::: Data under study
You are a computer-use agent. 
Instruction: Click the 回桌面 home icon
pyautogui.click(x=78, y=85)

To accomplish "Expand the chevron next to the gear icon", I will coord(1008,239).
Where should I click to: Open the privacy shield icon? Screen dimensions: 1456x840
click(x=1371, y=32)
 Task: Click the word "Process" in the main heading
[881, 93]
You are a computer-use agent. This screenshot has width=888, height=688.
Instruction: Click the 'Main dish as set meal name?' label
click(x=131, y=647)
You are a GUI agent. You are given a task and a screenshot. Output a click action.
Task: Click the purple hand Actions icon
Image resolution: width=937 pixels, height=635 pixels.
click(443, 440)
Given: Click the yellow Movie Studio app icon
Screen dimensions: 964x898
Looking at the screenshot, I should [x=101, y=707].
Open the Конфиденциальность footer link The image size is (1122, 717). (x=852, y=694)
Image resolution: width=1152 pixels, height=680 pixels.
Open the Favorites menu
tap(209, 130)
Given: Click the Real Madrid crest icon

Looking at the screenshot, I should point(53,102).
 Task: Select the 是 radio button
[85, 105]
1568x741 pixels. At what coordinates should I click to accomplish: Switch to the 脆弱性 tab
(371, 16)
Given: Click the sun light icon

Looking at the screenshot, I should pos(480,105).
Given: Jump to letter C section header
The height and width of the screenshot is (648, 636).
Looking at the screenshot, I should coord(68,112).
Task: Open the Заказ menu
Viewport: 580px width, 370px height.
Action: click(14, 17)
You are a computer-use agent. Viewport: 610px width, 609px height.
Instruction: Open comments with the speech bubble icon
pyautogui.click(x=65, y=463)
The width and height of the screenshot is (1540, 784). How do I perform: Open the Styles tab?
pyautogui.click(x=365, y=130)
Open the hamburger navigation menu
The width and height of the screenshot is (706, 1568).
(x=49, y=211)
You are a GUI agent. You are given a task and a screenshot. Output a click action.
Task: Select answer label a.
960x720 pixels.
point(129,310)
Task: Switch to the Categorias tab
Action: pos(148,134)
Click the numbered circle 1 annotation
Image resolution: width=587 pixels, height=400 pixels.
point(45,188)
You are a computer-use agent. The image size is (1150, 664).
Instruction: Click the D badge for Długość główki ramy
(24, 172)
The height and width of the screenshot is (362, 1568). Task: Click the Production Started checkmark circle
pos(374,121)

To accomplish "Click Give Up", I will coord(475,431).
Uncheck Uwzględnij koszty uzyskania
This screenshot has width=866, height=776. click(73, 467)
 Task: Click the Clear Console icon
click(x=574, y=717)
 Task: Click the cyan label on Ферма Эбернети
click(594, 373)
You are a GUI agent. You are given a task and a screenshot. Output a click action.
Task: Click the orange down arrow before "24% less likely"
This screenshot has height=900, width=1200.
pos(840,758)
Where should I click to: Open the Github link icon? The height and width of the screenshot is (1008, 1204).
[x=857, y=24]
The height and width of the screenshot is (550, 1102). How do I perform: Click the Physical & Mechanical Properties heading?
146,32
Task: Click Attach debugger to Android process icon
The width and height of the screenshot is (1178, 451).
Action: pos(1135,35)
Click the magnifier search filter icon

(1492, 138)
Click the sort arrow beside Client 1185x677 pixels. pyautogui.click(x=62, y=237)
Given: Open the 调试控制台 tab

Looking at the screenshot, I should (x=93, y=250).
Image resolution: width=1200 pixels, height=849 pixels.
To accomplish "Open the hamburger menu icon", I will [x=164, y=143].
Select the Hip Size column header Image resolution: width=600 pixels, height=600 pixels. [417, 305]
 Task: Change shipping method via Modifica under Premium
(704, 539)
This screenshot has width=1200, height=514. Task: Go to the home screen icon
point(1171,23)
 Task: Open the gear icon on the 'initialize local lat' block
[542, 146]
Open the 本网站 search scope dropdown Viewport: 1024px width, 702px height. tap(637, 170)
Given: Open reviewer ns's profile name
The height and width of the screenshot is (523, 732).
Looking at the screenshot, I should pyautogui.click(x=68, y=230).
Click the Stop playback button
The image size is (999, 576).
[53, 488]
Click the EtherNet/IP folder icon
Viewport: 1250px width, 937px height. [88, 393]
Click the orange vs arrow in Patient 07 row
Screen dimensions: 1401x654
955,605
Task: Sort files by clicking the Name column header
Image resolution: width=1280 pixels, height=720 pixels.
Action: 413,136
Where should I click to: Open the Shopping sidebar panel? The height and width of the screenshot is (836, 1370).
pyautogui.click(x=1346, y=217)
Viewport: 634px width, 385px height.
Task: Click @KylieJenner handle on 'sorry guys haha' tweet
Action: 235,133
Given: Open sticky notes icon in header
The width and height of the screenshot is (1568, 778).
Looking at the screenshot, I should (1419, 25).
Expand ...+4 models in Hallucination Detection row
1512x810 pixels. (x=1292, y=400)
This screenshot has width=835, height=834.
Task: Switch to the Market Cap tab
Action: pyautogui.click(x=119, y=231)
::::::
▸ **Aim of the task**:
Print, from the entries above, the line with "Click the sort", the line with "Given: Open reviewer ns's profile name" and all lines between them, exactly and with nothing else.

▸ **Written response**:
Click the sort arrow beside Client 1185x677 pixels. pyautogui.click(x=62, y=237)
Given: Open the 调试控制台 tab

Looking at the screenshot, I should (x=93, y=250).
Image resolution: width=1200 pixels, height=849 pixels.
To accomplish "Open the hamburger menu icon", I will [x=164, y=143].
Select the Hip Size column header Image resolution: width=600 pixels, height=600 pixels. [417, 305]
 Task: Change shipping method via Modifica under Premium
(704, 539)
This screenshot has width=1200, height=514. Task: Go to the home screen icon
point(1171,23)
 Task: Open the gear icon on the 'initialize local lat' block
[542, 146]
Open the 本网站 search scope dropdown Viewport: 1024px width, 702px height. tap(637, 170)
Given: Open reviewer ns's profile name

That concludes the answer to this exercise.